Menurutnya, pembayaran royalti biasanya dihitung berdasarkan kapasitas kamar hotel atau luas area restoran.
Bahkan, kewajiban ini telah menjadi bagian dari syarat sertifikasi usaha, sehingga para pelaku industri perhotelan dan kuliner sudah cukup akrab dengan regulasi tersebut.
Meski demikian, PHRI DIY berharap pemerintah memberi kejelasan terkait alur distribusi royalti yang dibayarkan.
Hal ini diperlukan agar tidak terjadi keraguan soal apakah royalti benar-benar sampai kepada pihak yang berhak.
“Kami sangat mendukung, karena ini bentuk apresiasi kepada para pencipta lagu. Tapi yang kami minta, proses distribusinya dijelaskan secara terbuka—siapa yang menerima dan bagaimana mekanismenya,” tegas Wikan.
Ia juga menambahkan bahwa pelaku usaha kecil, seperti warung makan dan kafe skala mikro, tetap memutar musik seperti biasa tanpa penyesuaian signifikan.
Karena itu, Wikan mendorong pemerintah untuk memberikan panduan teknis yang jelas agar pelaku usaha kecil tidak merasa dirugikan atau kebingungan dengan aturan tersebut.
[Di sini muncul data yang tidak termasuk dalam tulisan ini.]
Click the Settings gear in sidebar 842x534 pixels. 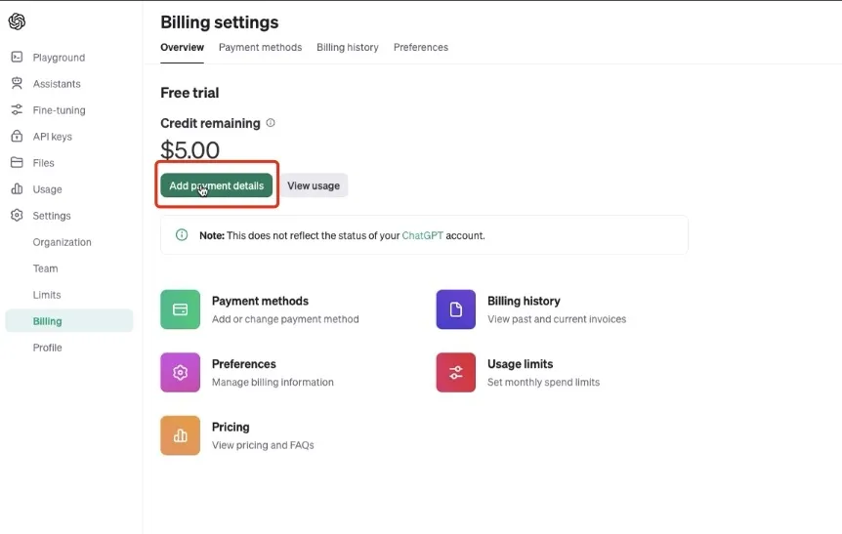click(18, 216)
Sementara itu, Kepala Kanwil Kementerian Hukum dan HAM DIY, Agung Rektono Seto, menegaskan bahwa pemutaran musik di ruang usaha termasuk dalam kategori pemanfaatan komersial yang wajib disertai izin dari pemegang hak cipta.
“Pemutaran musik dari sumber pribadi seperti flashdisk atau layanan daring yang tak memiliki lisensi resmi jelas melanggar hak cipta,” katanya.
Agung juga mengingatkan bahwa masih banyak pelaku usaha di DIY yang belum memahami bahwa musik yang diputar untuk menunjang suasana pelayanan di restoran atau kafe harus berlisensi resmi.
“Karena ini digunakan secara komersial, maka izin penggunaannya harus melalui prosedur yang sah,” pungkasnya.